- **GIVEN REQUEST 1**
In the parameters passage, rewrite the paragraph that begins "geometry.lo_type (default value open open open)" as a shorter list, keeping its main facts.

- **PASSAGE SHOWN**
□ □ □ □ □ □ □
Global control parameters

These parameters control the overall behavior of a simulation. They are:

  • verbosity (default value 1): integer specifying level of verbosity in the output; a value of 0 means run silently, a value of 1 prints out minimal status information as the simulation runs, and 2 and 3 print out progressively more information; higher verbosity levels, particularly level 3, are intended mainly for debugging

  • max_time (default value infinity): maximum amount of simulation time for which to run

  • max_step (default value infinity): the maximum number of time steps to run

  • max_dt_increase (default value 1.1): maximum increase in time step from one step to the next

  • min_dt (default value 0.0): minimum time step; if the time step falls below this value, the simulation terminates

  • dt_init: initial time step

Geometry parameters

These control the geometry of the problem domain. They are:

  • geometry.lo_type (default value open open open): three values giving the boundary condition on the low side of the problem domain in each cardinal direction. Allowed values are open (domain goes off to infinity), absorbing (any cosmic ray packet the crosses the boundary is deleted), reflecting (any packet that reaches the boundary reflects off it), and periodic (the domain is periodic). The values for each of the three cardinal directions need not be the same.

  • geometry.hi_type (default value open open open): same as geometry.lo_type, but for the high side of the problem domain. If particular dimension is set to periodic in geometry.lo_type, the corresponding dimension must also be set to periodic in geometry.hi_type.

  • geometry.prob_lo: three real numbers giving the location of the lower left corner of the problem domain. This parameter is ignored for any dimension where geometry.lo_type is open, and if all three dimensions of geometry.lo_type are open, then this parameter is not required; otherwise it is mandatory.

  • geometry.prob_hi: same as geometry.prob_lo, but for the high side of the domain.
□ □ □ □ □ □ □
- **LISTING**
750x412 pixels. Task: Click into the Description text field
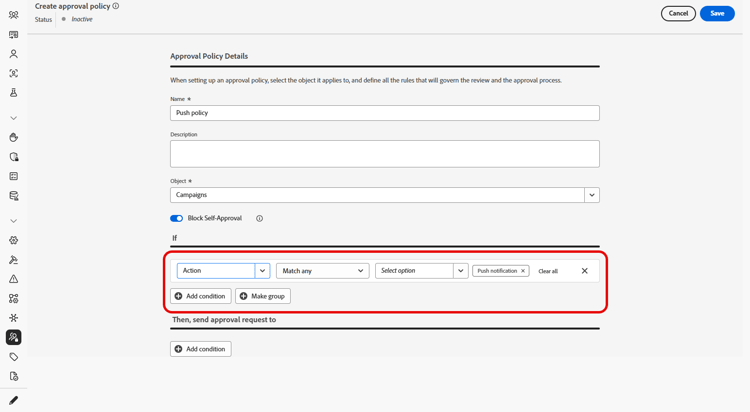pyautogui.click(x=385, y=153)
□ □ □ □ □ □ □
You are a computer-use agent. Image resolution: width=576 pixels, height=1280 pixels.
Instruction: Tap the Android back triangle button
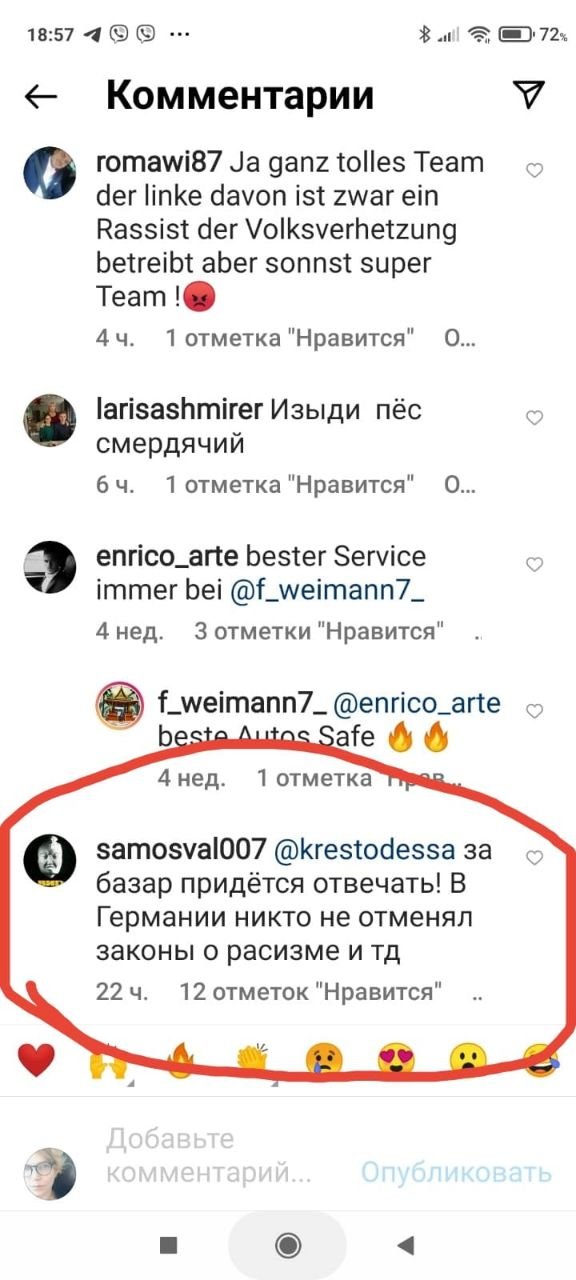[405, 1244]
□ □ □ □ □ □ □
- **GIVEN REQUEST 2**
Among the rows, copy out again only the part that opens with the line containing "750x412 pixels. Task: Click" and closes with the line containing "pyautogui.click(x=385, y=153)", requests included. Multiply the click coordinates in the answers by 0.75, round them to whole numbers with halves going up, and leave out the pictures.

- **WRITTEN RESPONSE 1**
geometry.lo_type (default: open open open) sets the boundary condition on the low side of the domain for each of the three cardinal directions. Allowed values:
- open: the domain extends to infinity
- absorbing: any cosmic ray packet that crosses the boundary is deleted
- reflecting: any packet that reaches the boundary reflects off it
- periodic: the domain is periodic

The three directions can use different values.

- **WRITTEN RESPONSE 2**
750x412 pixels. Task: Click into the Description text field
pyautogui.click(x=289, y=115)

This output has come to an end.